Information on physical activity levels in Scotland come from a small number of sources. Primarily, the Scottish Heath Survey ( SHeS) is used to monitor children's activity levels - where parents are interviewed and asked to recall their children's activity - and provides comparable historical data that allows trends to be monitored. The SHeS is the key source of data for the Active Scotland Outcomes Framework, and in 2015, it showed that 73% of all children were sufficiently active to meet the current national physical activity guidelines (Hovald, 2016) as set out by the Chief Medical Officers of the UK - engaging in physical activity of at least moderate intensity for 60 minutes every day (Department of Health, 2011). It also showed that boys were more likely to meet the guidelines than girls (77% v 69%, 2015 data, including school based activity). Activity levels tend to decrease in the adolescent years, particularly among females; data from the 2014 SHeS showed that 82% of children aged 5-7 and 8-10 met the physical activity guideline of 60 minutes, and by age 13-15 this had dropped to 63%. The reduction was most pronounced between the ages of 11-12 (77%) and 13-15 (63%), particularly for girls (a drop from 73% to 53%; including school activity 2014 data; (Gill, 2015). Taking the period from 1998 to 2014, the SHeS has found little significant differences between area level deprivation categories and the proportion of children meeting the physical activity guidelines, although there have been increases in physical activity levels since 2008 that vary significantly by area deprivation, with the greatest increases seen among children living in the middle (third most deprived) quintile (Gill, 2015).
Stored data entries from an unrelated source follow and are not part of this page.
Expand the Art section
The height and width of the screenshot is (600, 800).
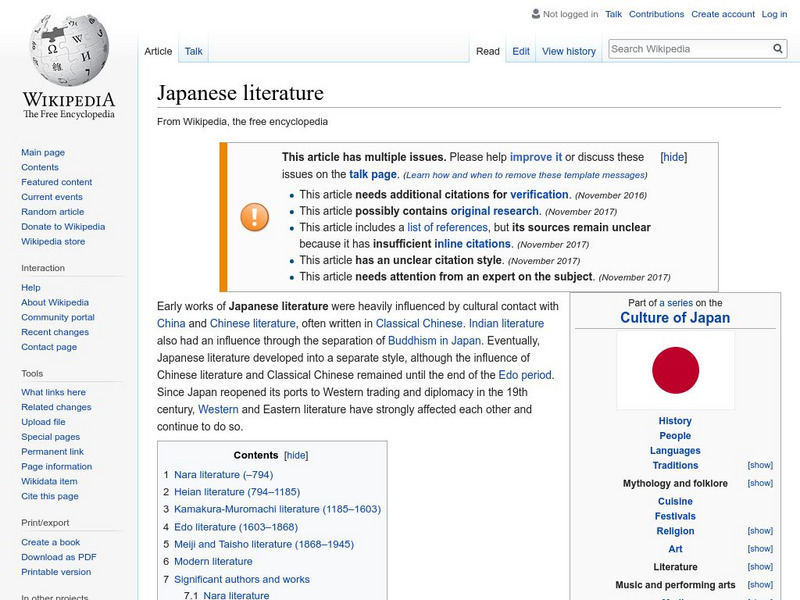click(761, 548)
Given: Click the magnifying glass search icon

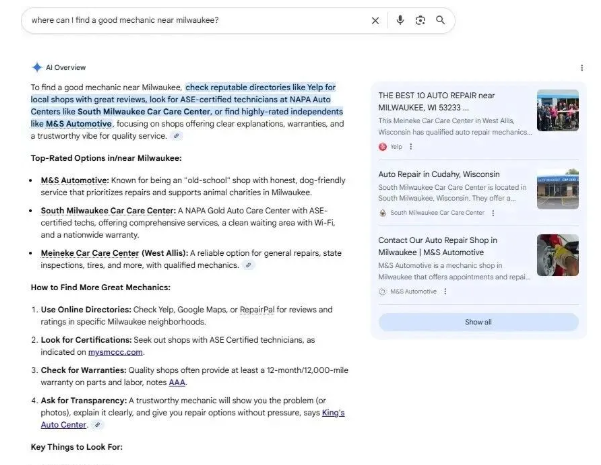Looking at the screenshot, I should 440,20.
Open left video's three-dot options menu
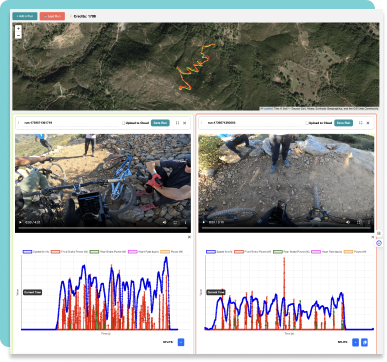The image size is (387, 362). [186, 222]
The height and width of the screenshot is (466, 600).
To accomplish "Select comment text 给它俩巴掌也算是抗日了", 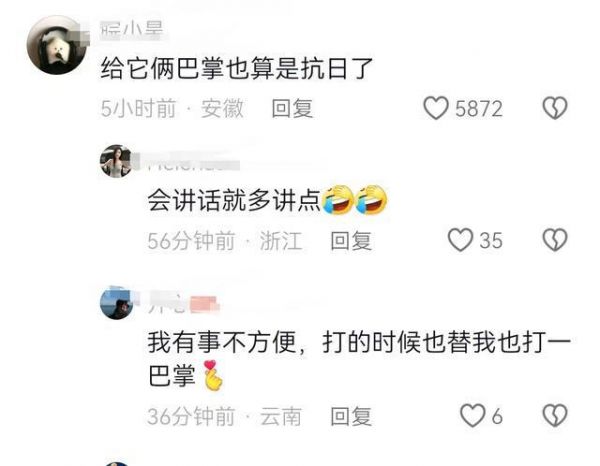I will [x=237, y=69].

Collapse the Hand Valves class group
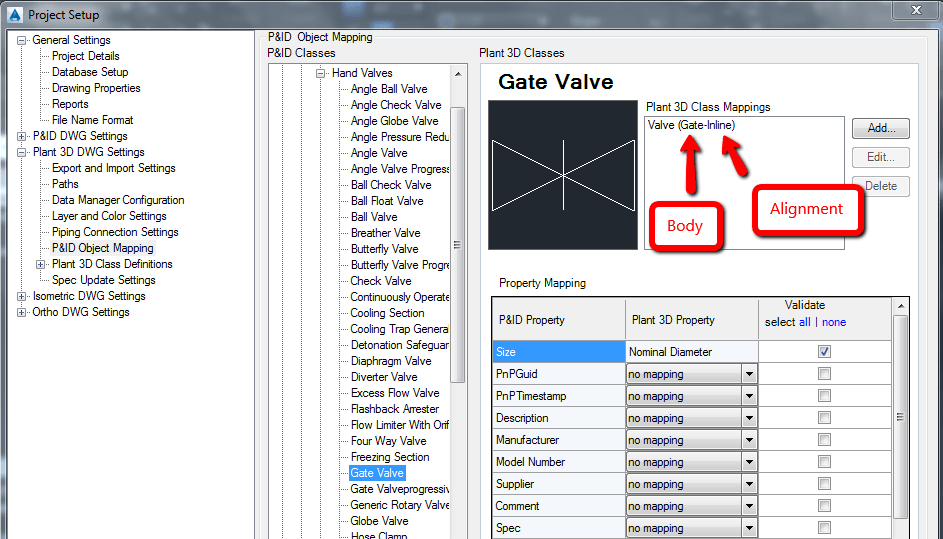[x=322, y=73]
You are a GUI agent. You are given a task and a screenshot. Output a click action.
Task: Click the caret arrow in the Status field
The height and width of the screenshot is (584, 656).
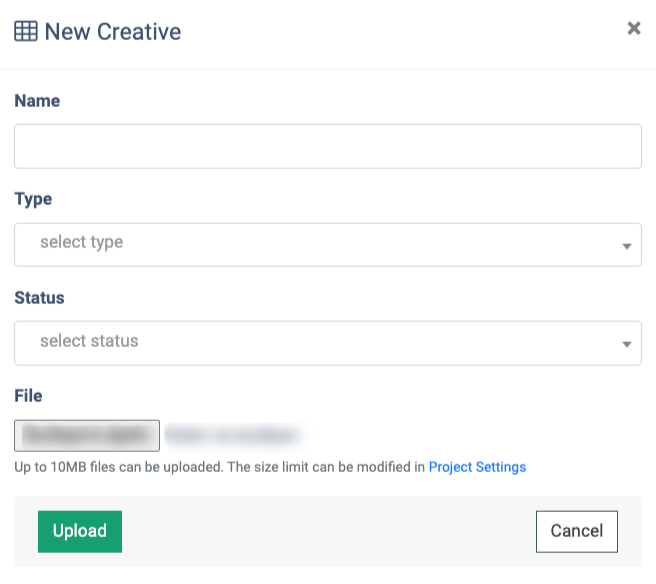(626, 344)
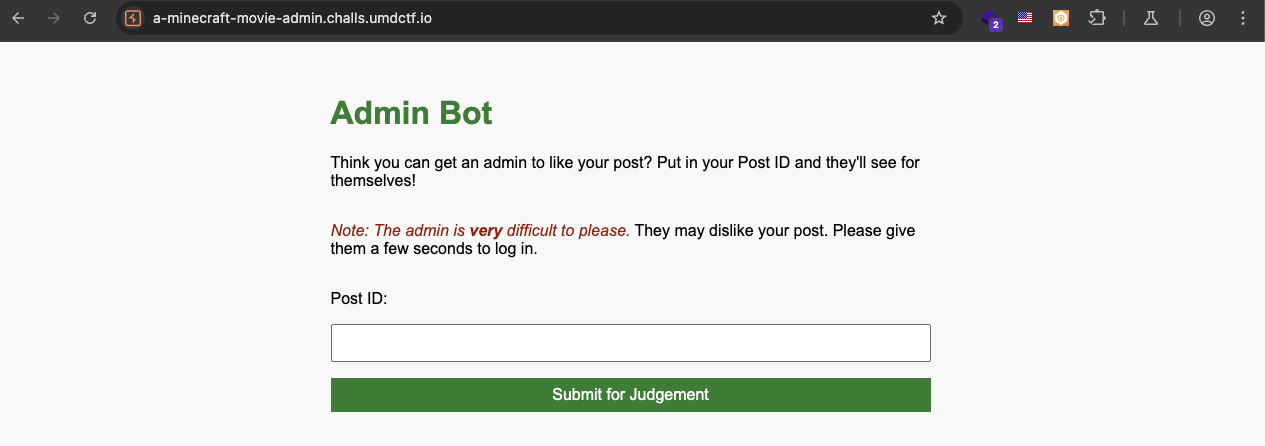Screen dimensions: 1265x446
Task: Open the purple extension with badge 2
Action: [990, 18]
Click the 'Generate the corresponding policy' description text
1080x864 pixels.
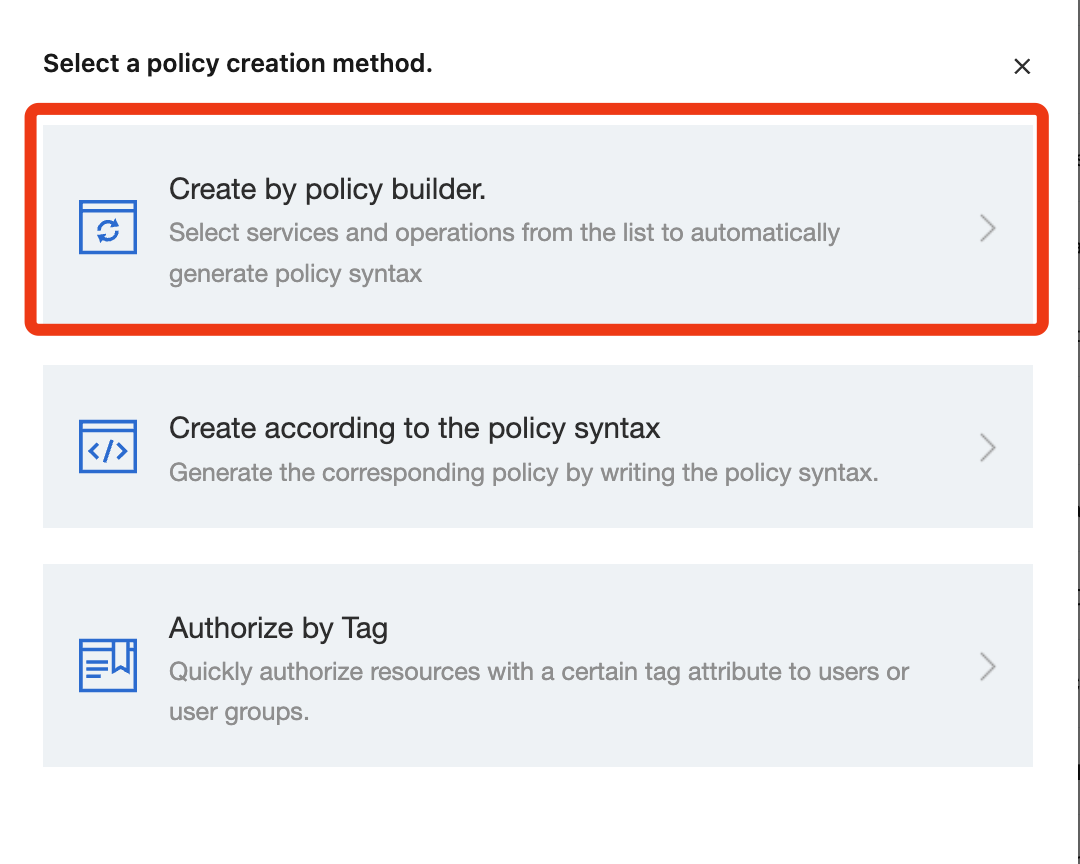[523, 472]
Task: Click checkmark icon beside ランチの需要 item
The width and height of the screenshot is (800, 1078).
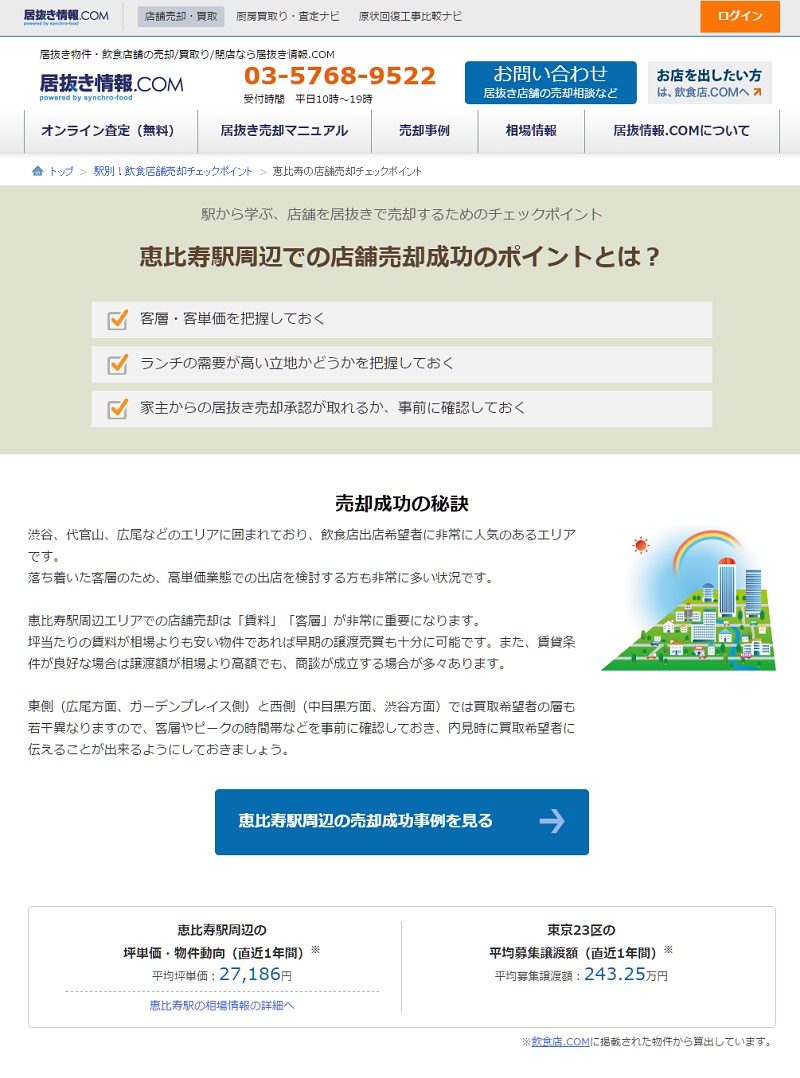Action: (x=118, y=364)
Other data sources exist but are limited to specific age groups, e.g. the Health Behaviour in School-aged Children Survey ( HBSC) (11, 13, and 15 year olds)  , and the Millennium Cohort Study ( MCS; ages 7 and soon to be 14 years old)  Self-reported data from the HBSC study shows an age related decline in physical activity (from 11 through to 15 years old), in addition to a gender gap at age 11 (29% of boys and 21% of girls meet the guidelines of at least 60 minutes of moderate to vigorous physical activity ( MVPA) per day). HBSC also indicated the existence of socio-economic inequalities where boys and girls from more affluent families were more likely to achieve 60 minutes of MVPA. The MCS is one of the few studies that has objectively measured physical activity (accelerometry) in a representative sample of UK children at age 7 (Griffiths et al., 2013). Boys were shown to be more active at this age, both in terms of time spent in MVPA and likelihood of meeting the 60 minute guideline, which was 63.6% vs. 37.8% amongst girls. But no clear socioeconomic differences in physical activity levels were apparent.